Welcome to the New NWS' Forecast!
Most changes are behind the scenes, but click here for differences you might notice.

Area Forecast Discussion (AFD)

Issued by Huntsville, AL (HUN)

                            
940 
FXUS64 KHUN 141458 AAA
AFDHUN

Area Forecast Discussion...UPDATED
National Weather Service Huntsville AL
958 AM CDT Sat Jul 14 2018

.NEAR TERM...(Rest of Today)
Issued at 958 AM CDT Sat Jul 14 2018

An upper-ridge will remain almost directly overhead across North 
Central Alabama this afternoon. Morning fog has lifted, but there's
plenty of moisture to go around underneath this ridge as seen by the
lingering low to mid cloud cover on visible/IR satellite. These 
clouds make for a slightly more complicated forecast as they may 
impact how quickly temperatures "jump" into the lower 90s by midday. 
The very moist air mass is still in place and models have continued 
to underestimate dewpoints as readings in the mid 70s to upper 70s 
are common across much of the region. With little wind/flow to speak 
of, do not think there will be much air mass modification. Therefore,
even if we "mix out" to dewpoints of 73-76 degrees this afternoon, 
it will only take low 90s highs to reach Heat Advisory criteria in 
many locations -- especially in Northwest Alabama and the HSV-DCU 
Metro. 

Where as yesterday an expansion of the Heat Advisory was essentually
a sure thing, today is very much forecast dependent on what clouds 
do and how high temperatures can climb. However, do feel an expansion
is warranted for two reasons. First, the very oppressive tropical- 
like air mass in place will make it easier for HIs of 105 or greater 
to be reached once heating gets going. Secondly, while there should 
be slightly better coverage of showers/storms, the impact of 
subsidence underneath the high pressure ridge will limit their 
coverage and thus keep the local boundary layer undisturbed. Thus, 
will expand the Advisory to the same area as yesterday and include 
Lawrence, Cullman, Limestone, Morgan, and Madison Counties. Given 
the latest temperature trends will start the Advisory an hour earlier
at 11 AM CDT. 

Speaking of storms, once some breaks in the clouds develop, the
latest HiRes guidance continues to show widely scattered pulse 
convection developing this afternoon. Latest HRRR indicates around
2500 J/Kg of SBCAPE and 1500 J/Kg of MLCAPE to work with, but
virtually no shear. A strong storm is possible, but this will be the
exception. Lightning, however, will continue to be a danger with any
storm that develops. If you hear thunder or see lightning -- move
indoors! 


.SHORT TERM...(Tonight through Monday)
Issued at 322 AM CDT Sat Jul 14 2018

A loss of daytime heating/instability should help dissipate coverage
of showers/storms tonight. Locations that receive a "good" wetting
rain would be more apt to be affected by fog late Saturday night into
Sunday morning. Muggy conditions otherwise are expected, with low
temperatures cooling only into the lower/mid 70s.

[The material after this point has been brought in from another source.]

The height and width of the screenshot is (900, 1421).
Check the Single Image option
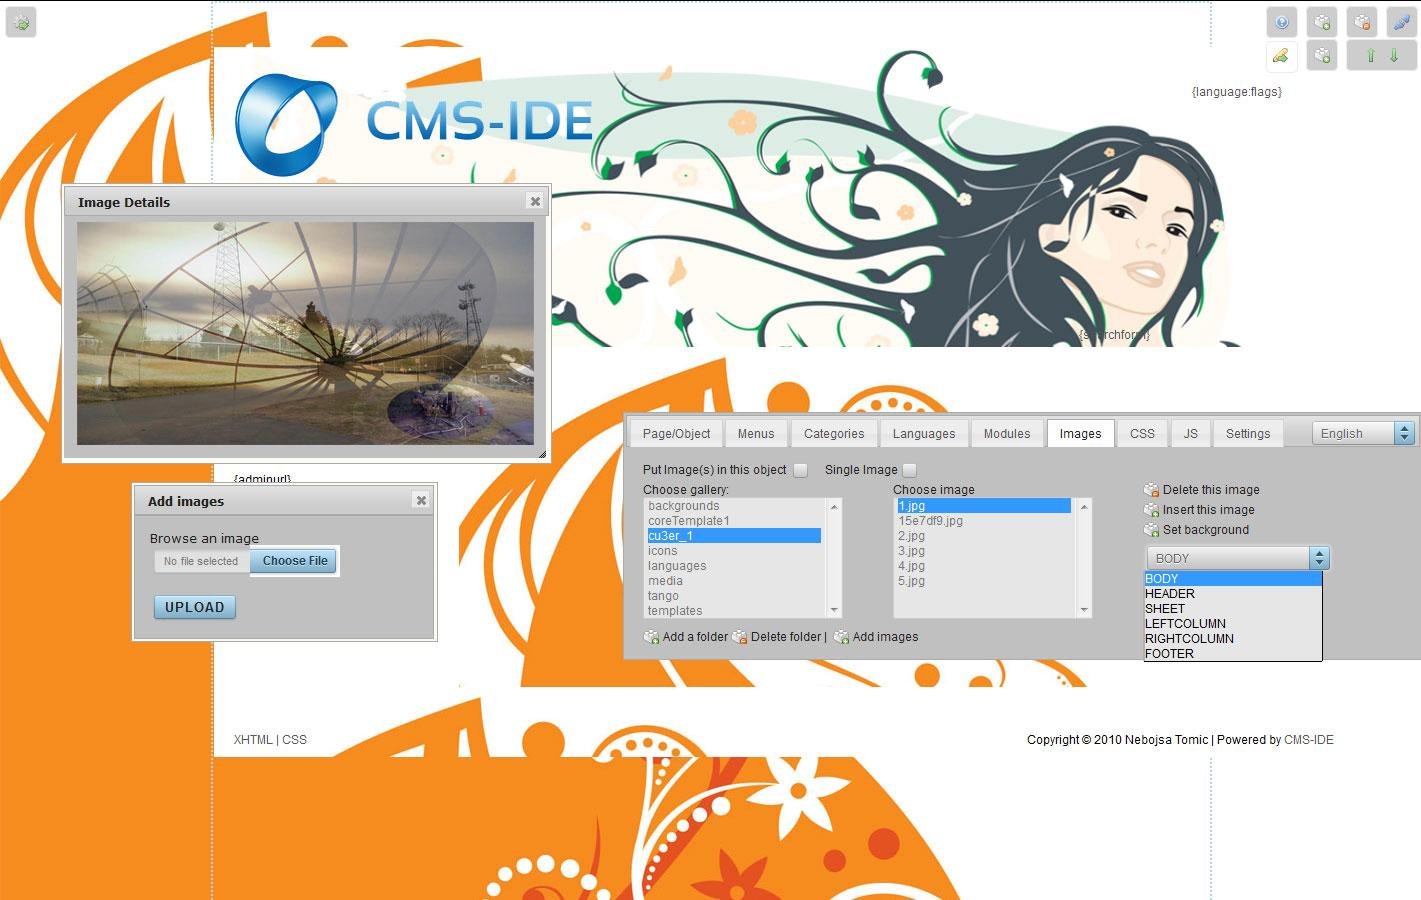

An almost repeat performance as far as warmth and rain chances to 
start a new week during Sunday. Say almost, as high temperatures 
should trend down another degree or two, which effectively lessens a 
risk of heat advisory conditions. That being said, heat indices will 
still range from the upper 80s to 104 degrees. 

Somewhat higher rain chances are expected on Sunday, and especially
during Monday, as lift preceding an approaching frontal boundary is
realized. Model precip water forecasts ranging in the 1.7" range 
today, will increase into the 1.9" on Sunday and over 2" by Monday.
Model soundings, especially on Sun/Mon both show an inverted-V look;
which could be indicative of a microburst potential (especially on
Mon with higher instability and moisture values). Thunderstorms in
these high moisture regimes can become prolific lightning producers
as well. 

.LONG TERM...(Monday night through Friday)
Issued at 322 AM CDT Sat Jul 14 2018

An upper trough well into the Canadian provinces will start to drag 
a cold front through the area Tuesday morning with the front through 
most of the area by the late afternoon. The mid level trough is more 
pronounced than the 500mb trough and will provide the synoptic scale 
lift for the front. Even so, there is very little support for this 
front outside the convergence along the surface feature. This will 
still be able to support numerous thunderstorms all day. Looking at 
GFS forecast soundings, nothing is catching my eye to support severe 
storms. The CAPE is high as usual, above 2500 J/KG but the DCAPE, 
Lapse Rates, WBZ/FZL heights are all marginal or less and there is 
little to no shear or helicity. PW values near 2 inches combined with
the instability and lift could produce a strong storm or two but at 
this point, severe looks unlikely. Clouds and rain will cool highs a 
bit; in the mid to upper 80s. 

Dry air will be quick to move in Tuesday night with surface high
pressure building in along with northerly winds. Storms should end
from north to south shortly after midnight. With dew points dropping
and skies clearing, lows will be in the upper 60s to around 70.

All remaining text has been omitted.